Le certificat médical initial du 31 août 2022 mentionne une « tendinopathie de la coiffe des rotateurs, douleur de l’épaule droite avec signe de conflit ».
Le 14 septembre 2022, la [4] a notifié à la SAS [11] une décision de prise en charge de l’accident du 31 août 2022 de Monsieur [M] [O] au titre de la législation professionnelle.
Le 17 novembre 2022, la SAS [11] a saisi la commission médicale de recours amiable aux fins de contester l’imputabilité des arrêts de travail et soins prescrits à Monsieur [M] [O].

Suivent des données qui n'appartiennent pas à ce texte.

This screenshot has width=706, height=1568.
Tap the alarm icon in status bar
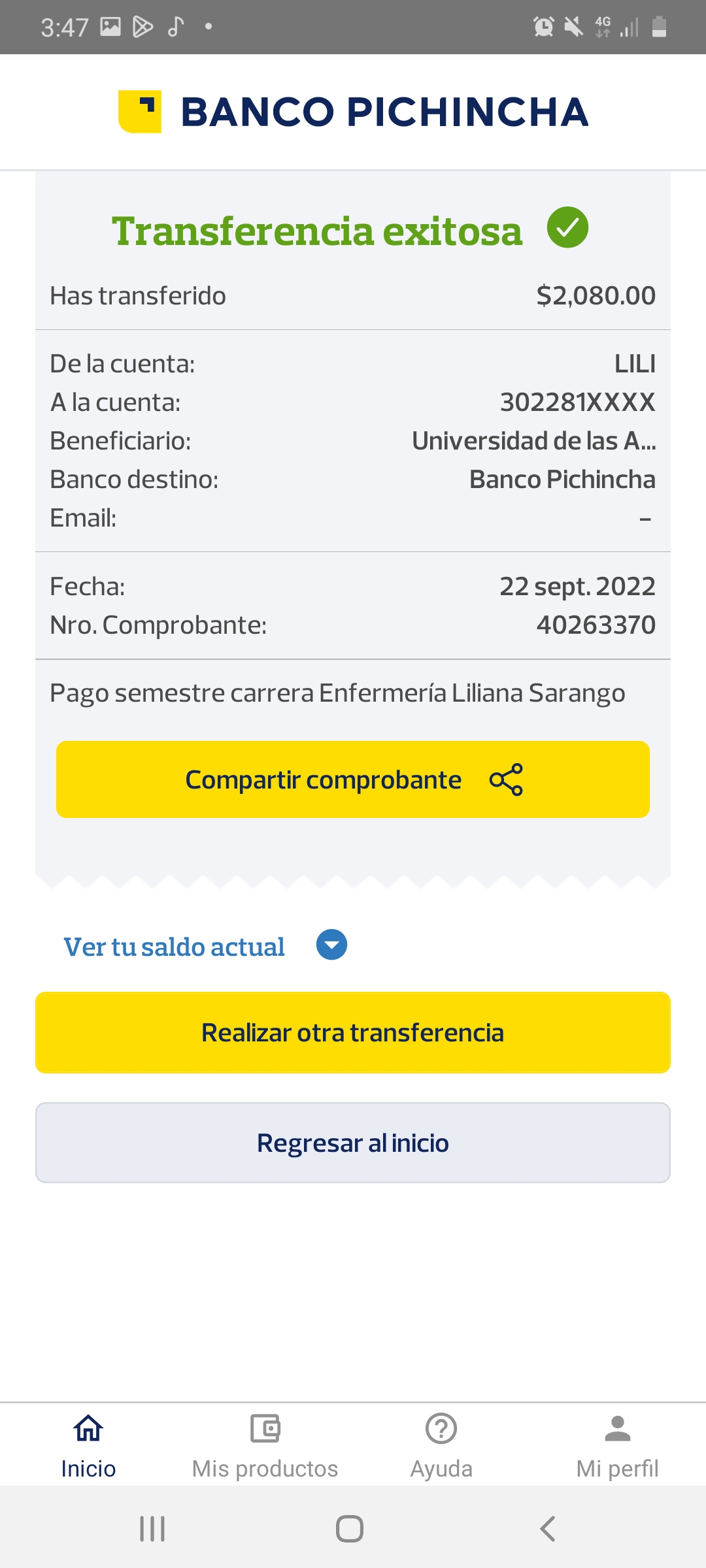[543, 27]
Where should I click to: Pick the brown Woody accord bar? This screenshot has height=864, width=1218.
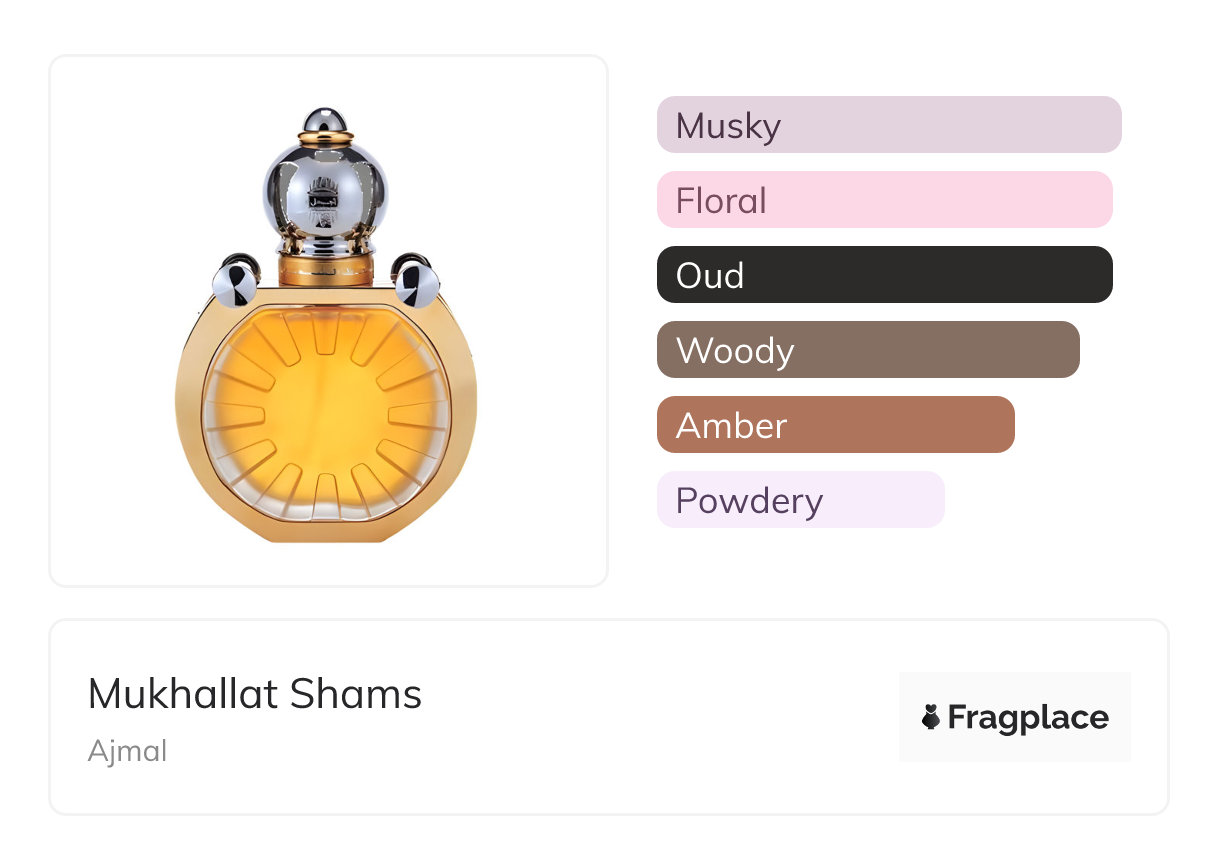point(867,350)
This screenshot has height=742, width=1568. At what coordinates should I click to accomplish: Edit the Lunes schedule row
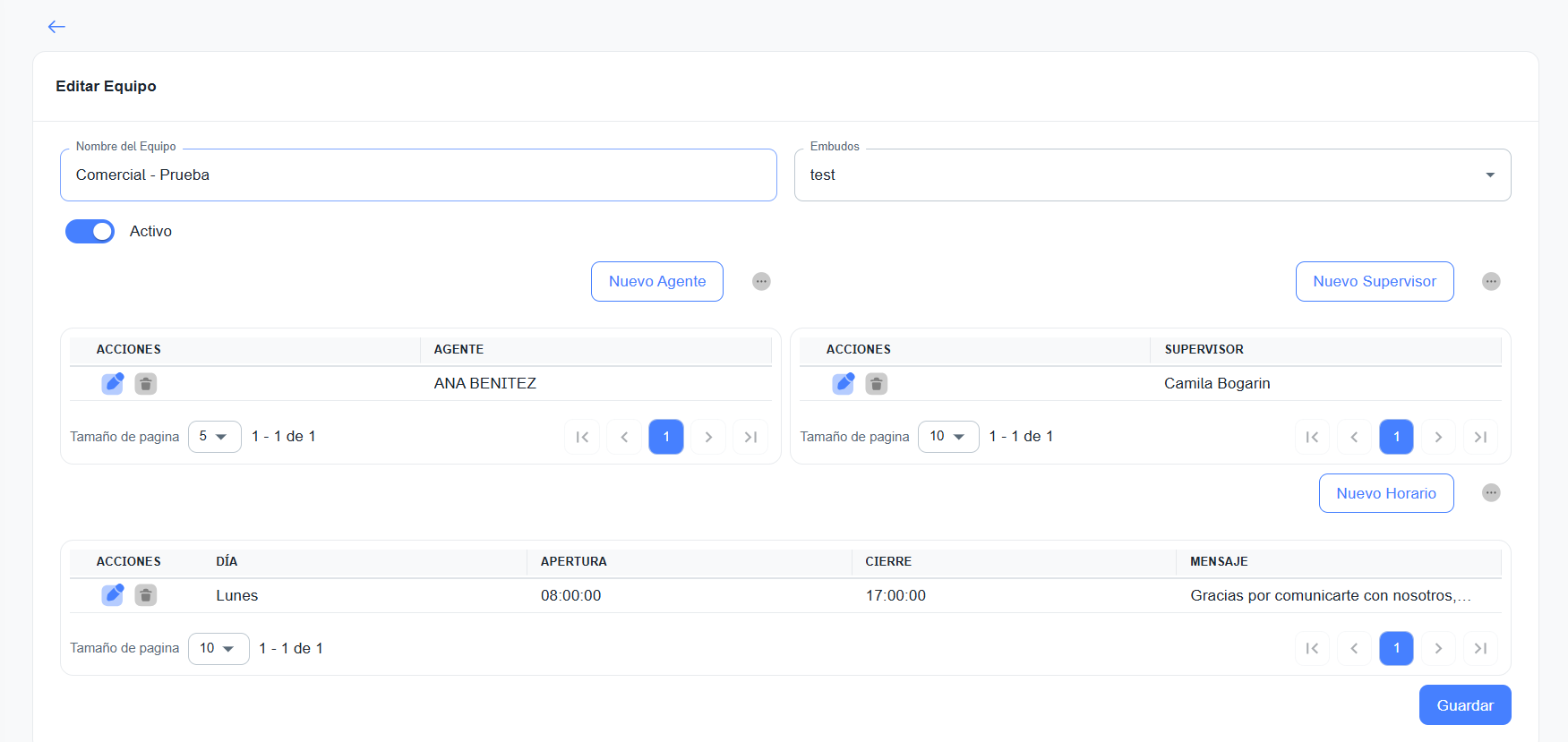[113, 595]
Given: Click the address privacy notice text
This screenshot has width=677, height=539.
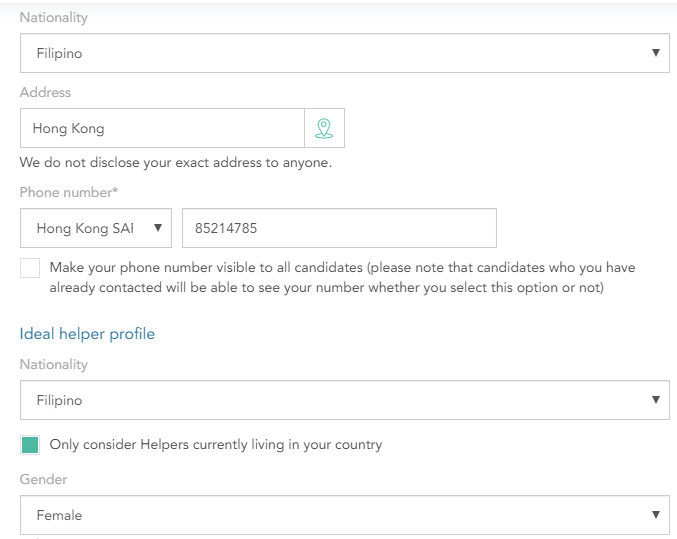Looking at the screenshot, I should click(x=176, y=163).
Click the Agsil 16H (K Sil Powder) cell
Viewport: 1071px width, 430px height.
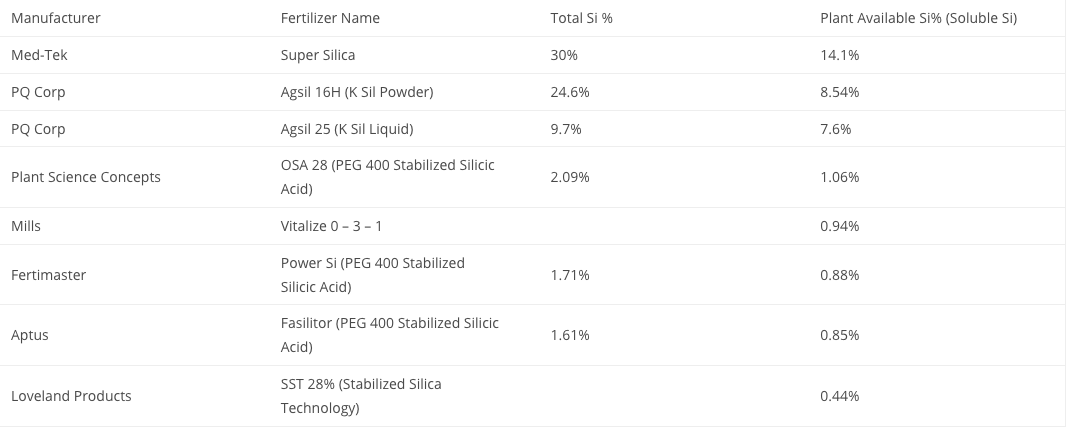(357, 92)

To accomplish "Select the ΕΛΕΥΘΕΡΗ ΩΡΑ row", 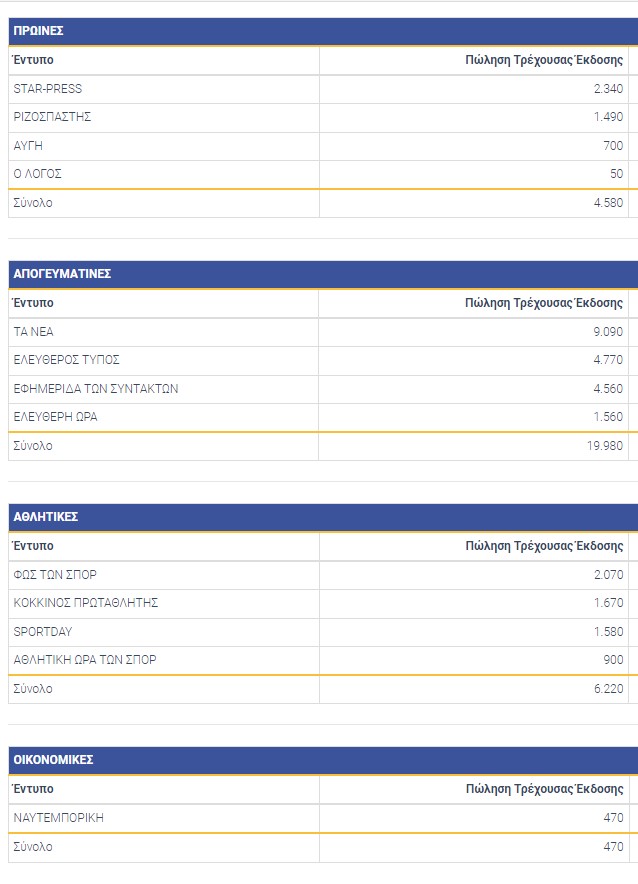I will (56, 417).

Dans sa séance du 29 mars 2023, la commission médicale de recours amiable a retenu que les arrêts de travail prescrits du 31 août 2022 au 18 novembre 2022 sont imputables au sinistre.
Le 16 octobre 2023, la SAS [11] a saisi de nouveau la commission médicale de recours amiable aux fins de contester l’imputabilité des arrêts de travail et soins prescrits à Monsieur [M] [O] à compter du 19 novembre 2022.
Dans sa séance du 11 avril 2024, la commission médicale de recours amiable a rejeté la contestation de la SAS [11] retenant que les arrêts de travail du 19 novembre 2022 au 30 octobre 2023 sont imputables au sinistre.
Par courrier recommandé expédié le 14 août 2024, la SAS [11] a saisi le tribunal d’un recours à l’encontre de la décision de rejet de la commission médicale de recours amiable.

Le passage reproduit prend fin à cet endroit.